▶ **Problem details**: Copy out the entries below with "screen-control assistant" substituted for every "computer-use agent" and nothing else altered.

— start of Excerpted records —

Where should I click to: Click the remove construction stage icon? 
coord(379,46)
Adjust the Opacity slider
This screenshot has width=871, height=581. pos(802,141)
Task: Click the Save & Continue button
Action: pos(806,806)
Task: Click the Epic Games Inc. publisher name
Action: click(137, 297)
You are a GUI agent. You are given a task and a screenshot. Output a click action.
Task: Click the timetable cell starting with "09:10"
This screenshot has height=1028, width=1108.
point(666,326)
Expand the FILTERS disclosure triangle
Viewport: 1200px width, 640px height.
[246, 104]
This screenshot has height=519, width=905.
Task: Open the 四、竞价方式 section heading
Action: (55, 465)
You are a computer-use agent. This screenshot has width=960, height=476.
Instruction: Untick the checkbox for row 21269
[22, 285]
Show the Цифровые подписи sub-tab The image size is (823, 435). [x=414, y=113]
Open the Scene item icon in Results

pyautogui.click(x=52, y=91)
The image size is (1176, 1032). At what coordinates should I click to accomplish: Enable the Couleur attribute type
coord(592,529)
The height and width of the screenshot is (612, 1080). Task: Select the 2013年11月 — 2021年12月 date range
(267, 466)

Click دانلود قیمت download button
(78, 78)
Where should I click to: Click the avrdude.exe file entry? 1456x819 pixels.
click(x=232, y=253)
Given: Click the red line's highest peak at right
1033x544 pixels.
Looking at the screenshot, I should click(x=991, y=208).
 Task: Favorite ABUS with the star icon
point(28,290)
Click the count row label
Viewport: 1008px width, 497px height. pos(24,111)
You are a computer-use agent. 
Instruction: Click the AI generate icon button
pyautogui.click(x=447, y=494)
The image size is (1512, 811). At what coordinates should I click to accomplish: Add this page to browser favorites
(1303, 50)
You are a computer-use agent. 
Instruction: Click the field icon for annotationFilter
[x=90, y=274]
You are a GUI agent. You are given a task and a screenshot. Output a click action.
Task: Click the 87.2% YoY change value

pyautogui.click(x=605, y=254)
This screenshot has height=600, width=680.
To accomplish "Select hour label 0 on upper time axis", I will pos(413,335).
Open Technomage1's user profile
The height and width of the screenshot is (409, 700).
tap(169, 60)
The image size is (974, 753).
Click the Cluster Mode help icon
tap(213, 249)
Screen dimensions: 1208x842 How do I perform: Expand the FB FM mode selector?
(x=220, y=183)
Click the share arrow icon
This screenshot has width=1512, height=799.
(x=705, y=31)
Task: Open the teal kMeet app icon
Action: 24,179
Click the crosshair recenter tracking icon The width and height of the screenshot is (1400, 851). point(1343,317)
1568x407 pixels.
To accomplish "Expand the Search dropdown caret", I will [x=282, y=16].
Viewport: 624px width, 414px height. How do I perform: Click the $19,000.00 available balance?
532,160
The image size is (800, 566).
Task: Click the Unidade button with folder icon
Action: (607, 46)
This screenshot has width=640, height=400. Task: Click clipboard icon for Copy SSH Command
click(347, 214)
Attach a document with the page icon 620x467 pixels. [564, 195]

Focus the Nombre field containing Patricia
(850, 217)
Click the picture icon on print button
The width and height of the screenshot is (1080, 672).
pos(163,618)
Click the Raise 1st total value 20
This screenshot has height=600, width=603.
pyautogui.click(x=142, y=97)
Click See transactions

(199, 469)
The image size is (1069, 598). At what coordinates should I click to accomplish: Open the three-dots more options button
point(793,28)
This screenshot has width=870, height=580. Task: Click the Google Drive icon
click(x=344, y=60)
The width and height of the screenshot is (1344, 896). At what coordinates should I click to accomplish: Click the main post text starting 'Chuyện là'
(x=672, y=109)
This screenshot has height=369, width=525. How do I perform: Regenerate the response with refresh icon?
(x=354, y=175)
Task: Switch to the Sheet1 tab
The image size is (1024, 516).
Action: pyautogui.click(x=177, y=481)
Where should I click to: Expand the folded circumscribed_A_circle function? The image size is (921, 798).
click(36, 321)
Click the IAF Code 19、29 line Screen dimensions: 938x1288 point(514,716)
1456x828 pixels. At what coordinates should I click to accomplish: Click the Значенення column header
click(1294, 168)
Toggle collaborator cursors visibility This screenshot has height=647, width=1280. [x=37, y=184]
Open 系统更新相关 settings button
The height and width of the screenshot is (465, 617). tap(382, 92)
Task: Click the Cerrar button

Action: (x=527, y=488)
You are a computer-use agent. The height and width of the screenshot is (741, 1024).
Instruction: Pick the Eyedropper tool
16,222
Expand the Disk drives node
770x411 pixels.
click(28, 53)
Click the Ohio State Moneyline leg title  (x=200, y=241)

— end of Excerpted records —

▶ **Answer to this problem**:
Where should I click to: Click the remove construction stage icon? 
coord(379,46)
Adjust the Opacity slider
This screenshot has width=871, height=581. pos(802,141)
Task: Click the Save & Continue button
Action: pos(806,806)
Task: Click the Epic Games Inc. publisher name
Action: click(137, 297)
You are a GUI agent. You are given a task and a screenshot. Output a click action.
Task: Click the timetable cell starting with "09:10"
This screenshot has height=1028, width=1108.
point(666,326)
Expand the FILTERS disclosure triangle
Viewport: 1200px width, 640px height.
[246, 104]
This screenshot has height=519, width=905.
Task: Open the 四、竞价方式 section heading
Action: (55, 465)
You are a screen-control assistant. This screenshot has width=960, height=476.
Instruction: Untick the checkbox for row 21269
[22, 285]
Show the Цифровые подписи sub-tab The image size is (823, 435). [x=414, y=113]
Open the Scene item icon in Results

pyautogui.click(x=52, y=91)
The image size is (1176, 1032). At what coordinates should I click to accomplish: Enable the Couleur attribute type
coord(592,529)
The height and width of the screenshot is (612, 1080). Task: Select the 2013年11月 — 2021年12月 date range
(267, 466)

Click دانلود قیمت download button
(78, 78)
Where should I click to: Click the avrdude.exe file entry? 1456x819 pixels.
click(x=232, y=253)
Given: Click the red line's highest peak at right
1033x544 pixels.
Looking at the screenshot, I should click(x=991, y=208).
 Task: Favorite ABUS with the star icon
point(28,290)
Click the count row label
Viewport: 1008px width, 497px height. pos(24,111)
You are a screen-control assistant. 
Instruction: Click the AI generate icon button
pyautogui.click(x=447, y=494)
The image size is (1512, 811). At what coordinates should I click to accomplish: Add this page to browser favorites
(1303, 50)
You are a screen-control assistant. 
Instruction: Click the field icon for annotationFilter
[x=90, y=274]
You are a GUI agent. You are given a task and a screenshot. Output a click action.
Task: Click the 87.2% YoY change value

pyautogui.click(x=605, y=254)
This screenshot has height=600, width=680.
To accomplish "Select hour label 0 on upper time axis", I will pos(413,335).
Open Technomage1's user profile
The height and width of the screenshot is (409, 700).
tap(169, 60)
The image size is (974, 753).
Click the Cluster Mode help icon
tap(213, 249)
Screen dimensions: 1208x842 How do I perform: Expand the FB FM mode selector?
(x=220, y=183)
Click the share arrow icon
This screenshot has width=1512, height=799.
(x=705, y=31)
Task: Open the teal kMeet app icon
Action: 24,179
Click the crosshair recenter tracking icon The width and height of the screenshot is (1400, 851). point(1343,317)
1568x407 pixels.
To accomplish "Expand the Search dropdown caret", I will [x=282, y=16].
Viewport: 624px width, 414px height. How do I perform: Click the $19,000.00 available balance?
532,160
The image size is (800, 566).
Task: Click the Unidade button with folder icon
Action: (607, 46)
This screenshot has width=640, height=400. Task: Click clipboard icon for Copy SSH Command
click(347, 214)
Attach a document with the page icon 620x467 pixels. [564, 195]

Focus the Nombre field containing Patricia
(850, 217)
Click the picture icon on print button
The width and height of the screenshot is (1080, 672).
pos(163,618)
Click the Raise 1st total value 20
This screenshot has height=600, width=603.
pyautogui.click(x=142, y=97)
Click See transactions

(199, 469)
The image size is (1069, 598). At what coordinates should I click to accomplish: Open the three-dots more options button
point(793,28)
This screenshot has width=870, height=580. Task: Click the Google Drive icon
click(x=344, y=60)
The width and height of the screenshot is (1344, 896). At what coordinates should I click to accomplish: Click the main post text starting 'Chuyện là'
(x=672, y=109)
This screenshot has height=369, width=525. How do I perform: Regenerate the response with refresh icon?
(x=354, y=175)
Task: Switch to the Sheet1 tab
The image size is (1024, 516).
Action: pyautogui.click(x=177, y=481)
Where should I click to: Expand the folded circumscribed_A_circle function? The image size is (921, 798).
click(36, 321)
Click the IAF Code 19、29 line Screen dimensions: 938x1288 point(514,716)
1456x828 pixels. At what coordinates should I click to accomplish: Click the Значенення column header
click(1294, 168)
Toggle collaborator cursors visibility This screenshot has height=647, width=1280. [x=37, y=184]
Open 系统更新相关 settings button
The height and width of the screenshot is (465, 617). tap(382, 92)
Task: Click the Cerrar button

Action: (x=527, y=488)
You are a screen-control assistant. The height and width of the screenshot is (741, 1024).
Instruction: Pick the Eyedropper tool
16,222
Expand the Disk drives node
770x411 pixels.
click(28, 53)
Click the Ohio State Moneyline leg title  (x=200, y=241)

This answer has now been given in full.